PROBLEM TO SOLVE. Update the data below so that every "Open" reads "Select", keeping everything else unchanged and omitting the pictures.

++++++

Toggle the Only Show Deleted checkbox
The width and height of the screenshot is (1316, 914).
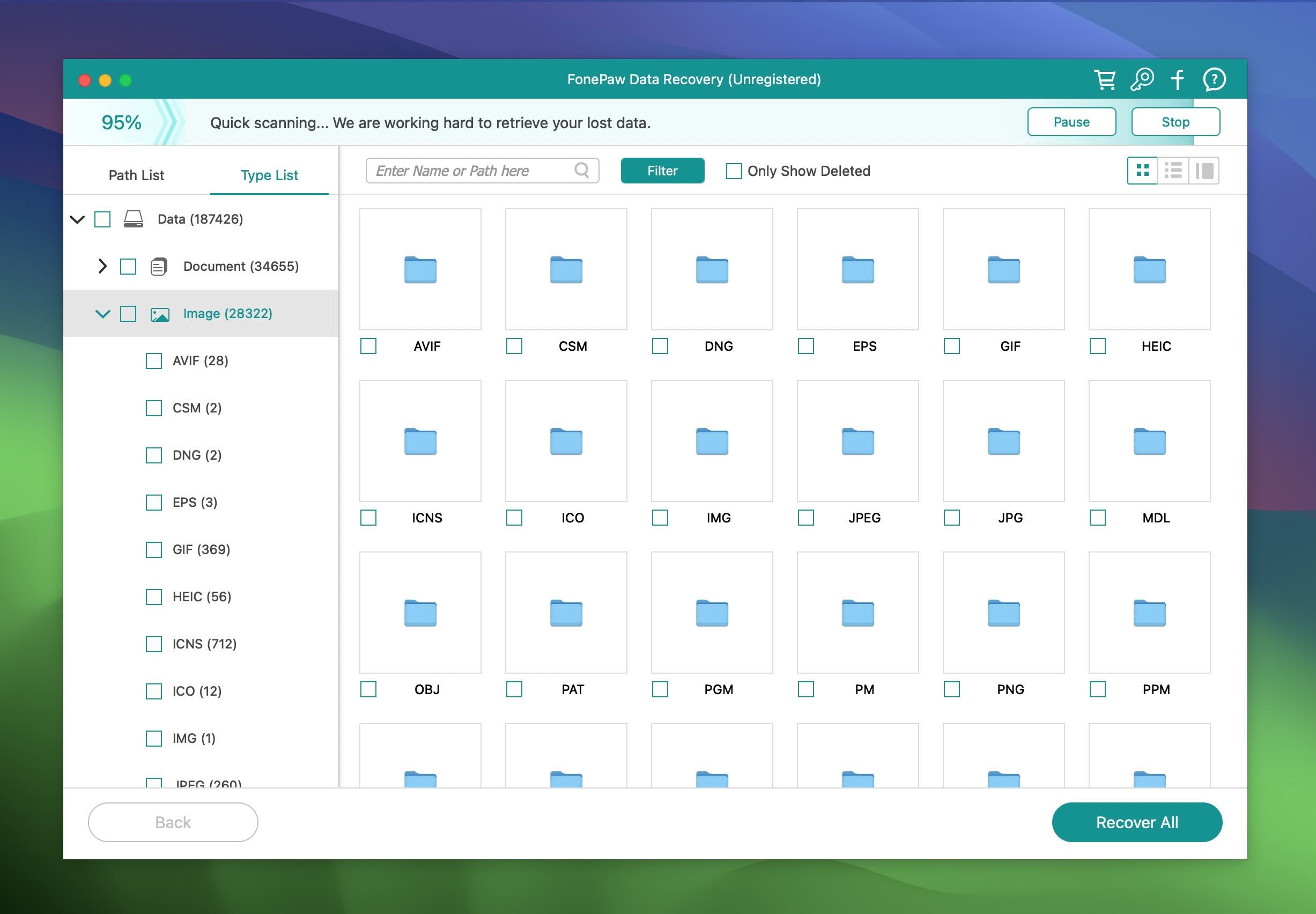(733, 170)
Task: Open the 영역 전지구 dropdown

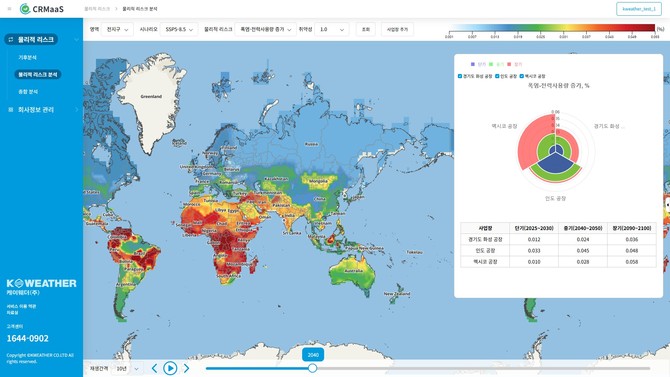Action: [x=117, y=29]
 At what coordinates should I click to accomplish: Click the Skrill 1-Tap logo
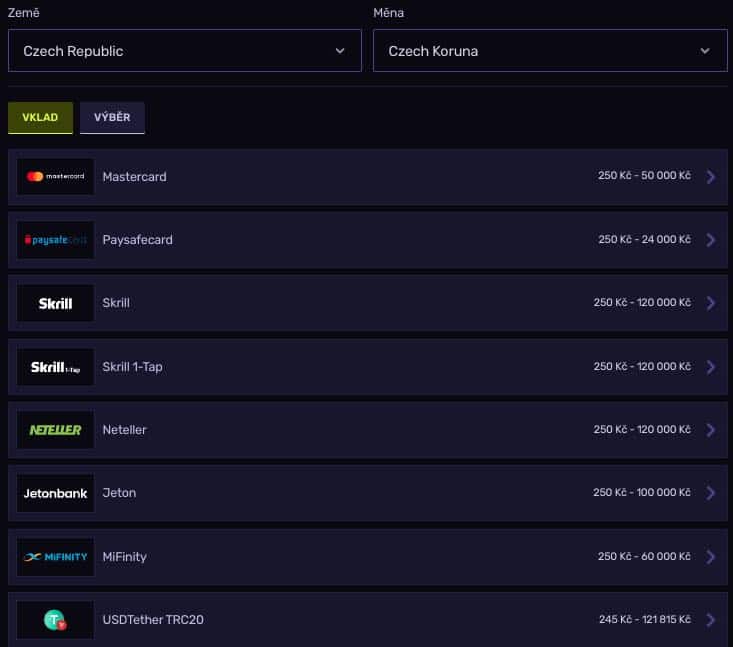point(56,367)
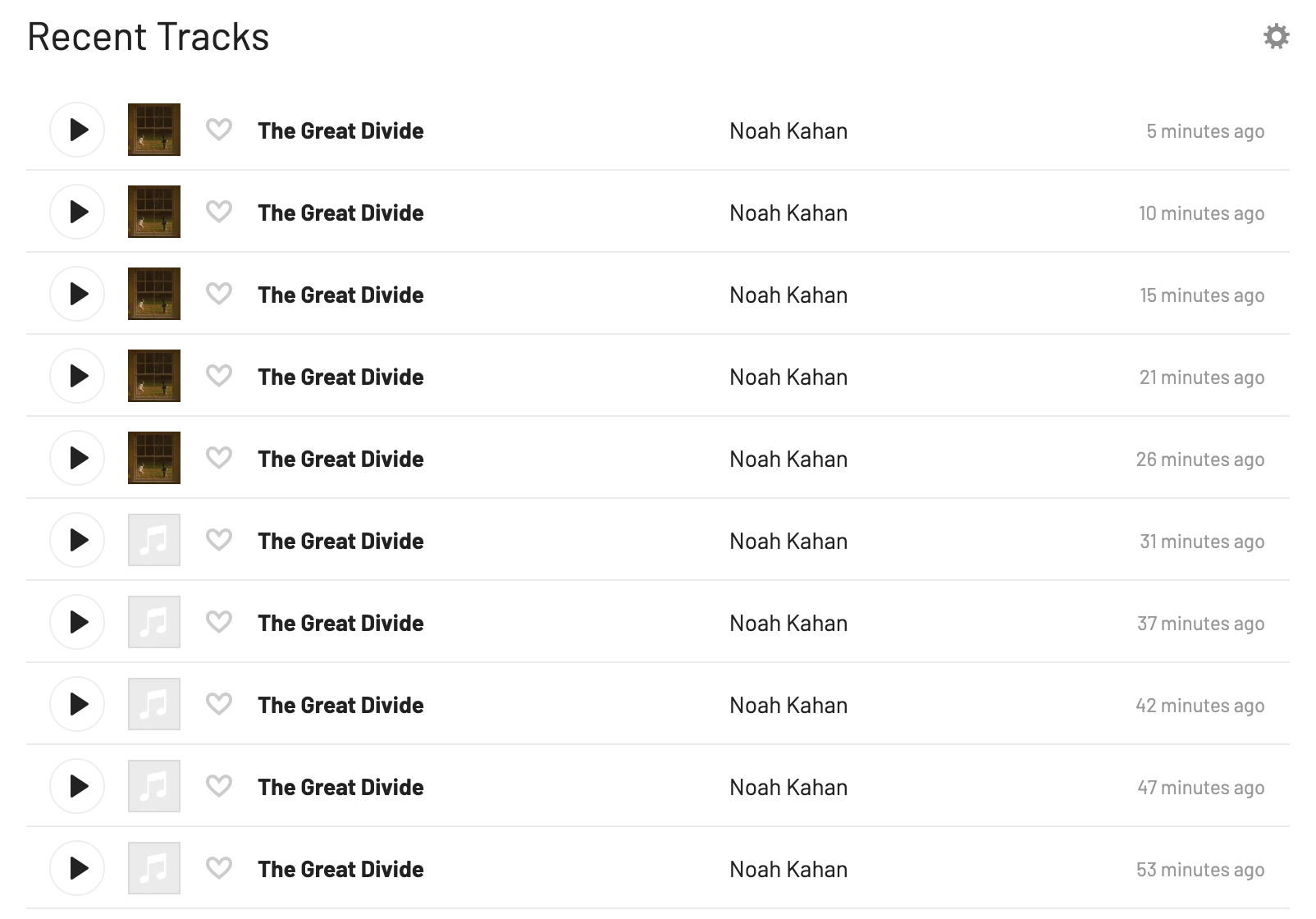This screenshot has height=919, width=1316.
Task: Play the track from 5 minutes ago
Action: [77, 130]
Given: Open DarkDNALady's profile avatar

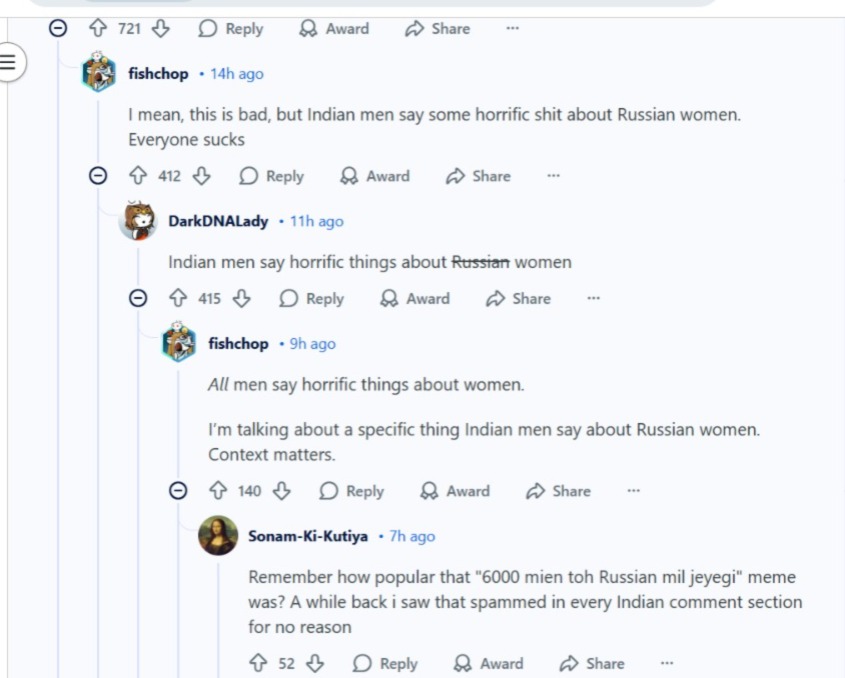Looking at the screenshot, I should click(x=138, y=221).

++++++

RESPONSE TO THE EXERCISE.
Toggle the Only Show Deleted checkbox
The width and height of the screenshot is (1316, 914).
(733, 170)
Task: Select the 영역 전지구 dropdown

Action: [x=117, y=29]
 At what coordinates should I click to accomplish: Click the Skrill 1-Tap logo
point(56,367)
This screenshot has height=919, width=1316.
Task: Play the track from 5 minutes ago
Action: [77, 130]
Given: Select DarkDNALady's profile avatar

Looking at the screenshot, I should click(x=138, y=221).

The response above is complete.